Según el código del condado de Los Ángeles, esta práctica es equivalente a robar, pues desde que un bote de basura es colocado en una acera, su contenido se considera propiedad de la compañía transportadora de desechos.

En la ciudad de South Gate se han tomado el asunto con seriedad y han emprendido una campaña de vigilancia que llevó al decomiso de cientos de libras de material y a la detención, en 30 días, de tres individuos con órdenes de arresto.

“Nos sorprendimos que no solo son personas que buscan un modo de obtener dinero”, indicó Nellie Cobos, asistente del Departamento de Administración de esa municipalidad.

El objetivo de esta campaña es cumplir con una ley estatal (AB939) que requiere a cada ciudad reciclar el 50% del total de la basura dispuesta cada año para evitar multas de hasta 10,000 dólares por cada ocasión que no se alcance esa meta.

Otro punto es proteger a los residentes, añadió Cobos. “Existe el riesgo de robo de identidad, porque a veces en los contenedores se encuentra información privada”.

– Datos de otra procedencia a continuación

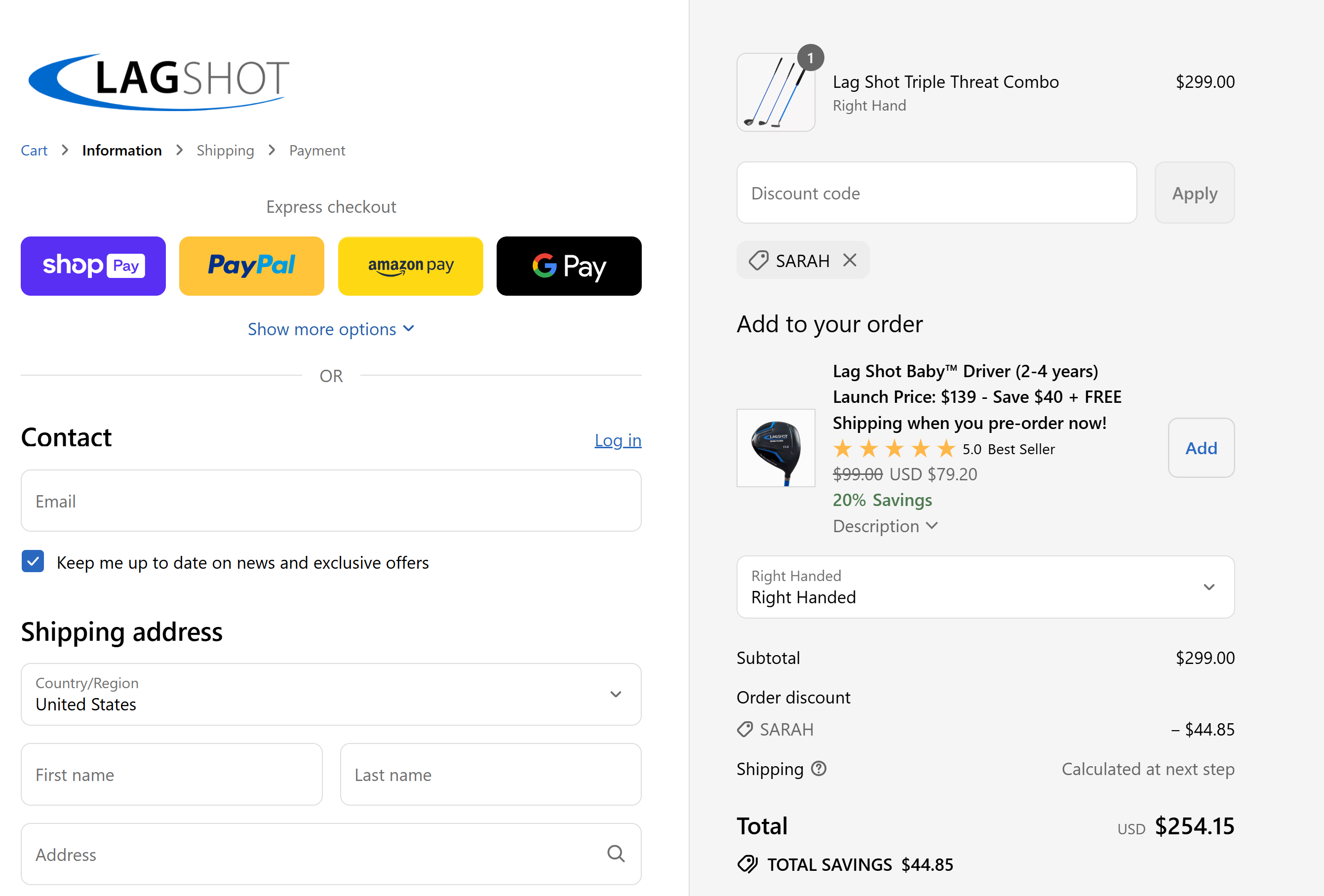Expand Show more options
Screen dimensions: 1324x896
[331, 329]
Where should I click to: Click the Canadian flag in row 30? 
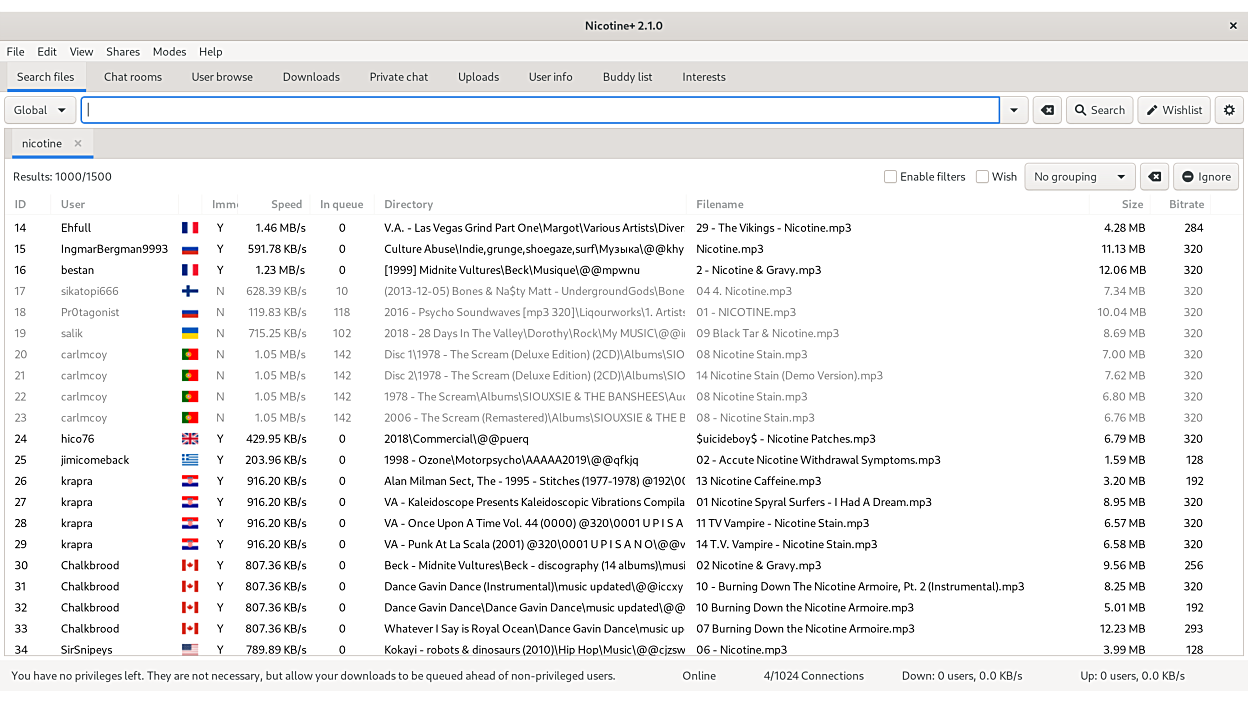point(190,565)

Antes del 5 de febrero, día en que se intensificó la vigilancia en los vecindarios, el Departamento de Policía de South Gate (SGPD) recibía constantes quejas de ruido durante las noches ocasionado por los recolectores. Algunos, recalcó Cobos, llegaban a meterse a los jardines de las casas y dispersaban la basura en la calle.

Sin embargo, la acción de las autoridades no ha sido constante, por lo que los resultados han variado. Por ejemplo, tras decomisar 266 libras de material durante los primeros rondines, solo reunieron 46 libras una semana después. Lo mismo ocurrió el 18 de febrero, cuando la policía puso nuevamente atención y confiscó 155 libras, pero el 9 de marzo sólo reunió nueve.

“En marzo interrumpimos el programa y hemos recibido nuevas llamadas de los vecinos, esperamos que a mediados de mayo lo iniciemos de nuevo”, expresó la asistente administrativa.

Cifras del Departamento de Conservación de California indican que durante los primeros seis meses de 2008, se reciclaron más de 7,500 millones de envases de bebidas en el estado, 600 millones más que el año anterior.

El furor por el reciclaje inició en enero de 2007, cuando el precio de las botellas de menos de 24 onzas y de 24 onzas o más, se elevó 5 y 10 centavos, respectivamente. Posteriormente, la crisis económica motivó a los californianos a abarrotar los centros de reciclaje, en un esfuerzo por obtener más recursos.

“He buscado trabajo y no hay; antes era jardinero. Tengo que andar juntando botes y ver qué sale de la basura”, explica don Miguel, antes de perderse en la oscuridad.